START Study text

Question resolved in the affirmative.

Bill agreed to in principle.

Leave granted to dispense with the detail stage.

Bill agreed to.

Human Embryo (Research) Bill 2004

Debate resumed from 30 March 2004, on motion by Mr Corbell:

That this bill be agreed to in principle.

MR SMYTH (Leader of the opposition) (8.23): Again I inform members of the Assembly that the Liberal Party considers this to be a conscience issue and that members will be exercising their right to vote as they wish. For my part, I will be voting against this bill. The Human Embryo (Research) Bill 2004 is an interesting bill because it holds up the illusion that we might create cures. But to do so we gloss over ethical concerns of human life. The concept of sacrificing one human life in the hope that we might find a cure to affect another human life is something we need to have a serious discussion about before we go ahead with this bill. That discussion has been going on in this country for some time now and there have been a huge number of claims of what being allowed to use embryo cells, as well as stem cells and embryos themselves, for research might achieve. And the word is always "might".

Before we get to the argument about what they might do, I think we need to have the argument, which again in always glossed over and lost, as to what it is that we are tampering with or using. The definition of "embryo"states that it is a human embryo up to the age of eight weeks. I find quite interesting this arbitrary number of eight weeks. Why not six weeks? Why not 10 weeks? If it is 10 weeks, why not 12 weeks? It always seems that, if you can do something in the first trimester, it is more acceptable.

My dilemma is that, as we go through these ethical arguments, no-one who is advocating the use of embryos or embryo stem cells-the destruction of embryos to garner cells-tells us what it is that we are destroying. As I said in the debate on the previous bill, I believe that life begins at conception. I cannot come to any other conclusion as to where else in that 41-week cycle one could reasonably say that the life has begun. It is a debate that we are going to continually come back to; it is a debate on which we may never reach an answer.

END Study text
START Given material

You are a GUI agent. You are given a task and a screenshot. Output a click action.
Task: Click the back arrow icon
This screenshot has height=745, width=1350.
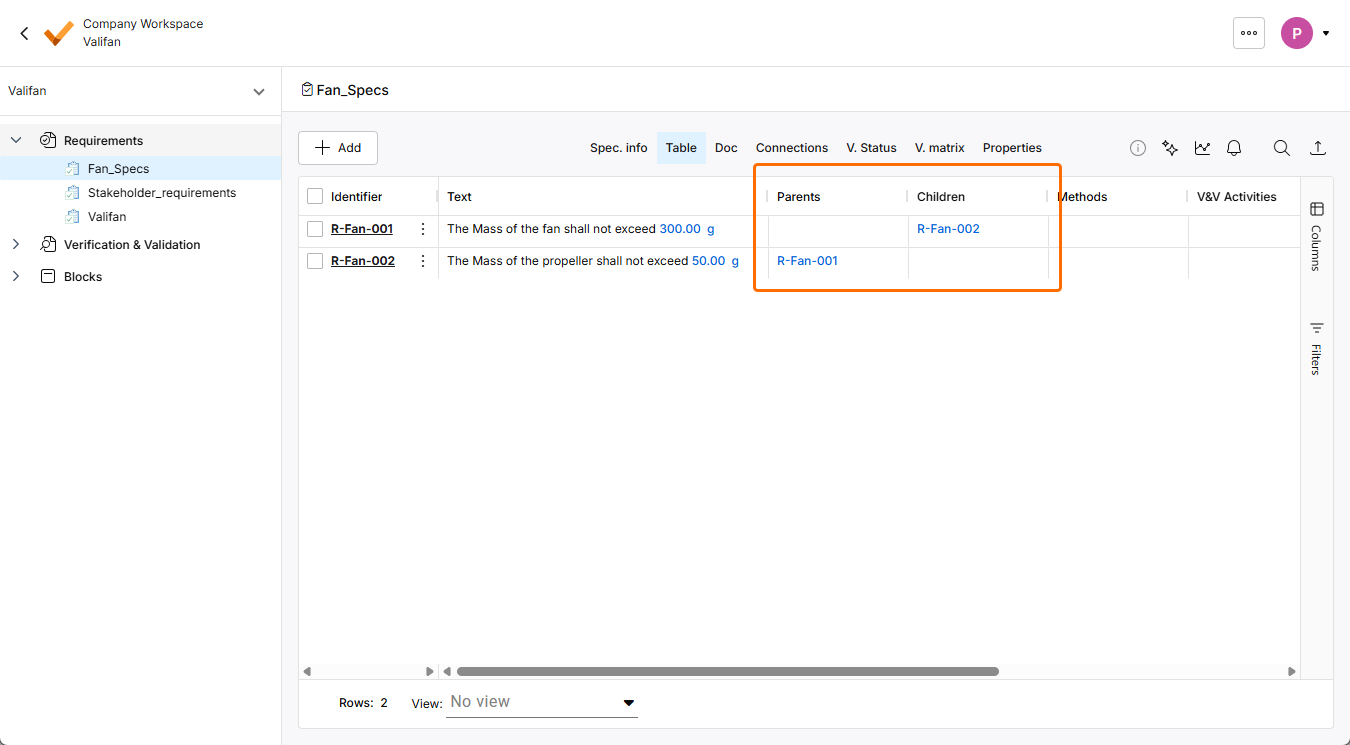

END Given material

* _Description of the task_
Write out the debate transcript again, starting with "Bill agreed to in" and going on through "be agreed to in principle.", swapping "detail stage" for "consideration stage".

* _Task answer_
Bill agreed to in principle.

Leave granted to dispense with the consideration stage.

Bill agreed to.

Human Embryo (Research) Bill 2004

Debate resumed from 30 March 2004, on motion by Mr Corbell:

That this bill be agreed to in principle.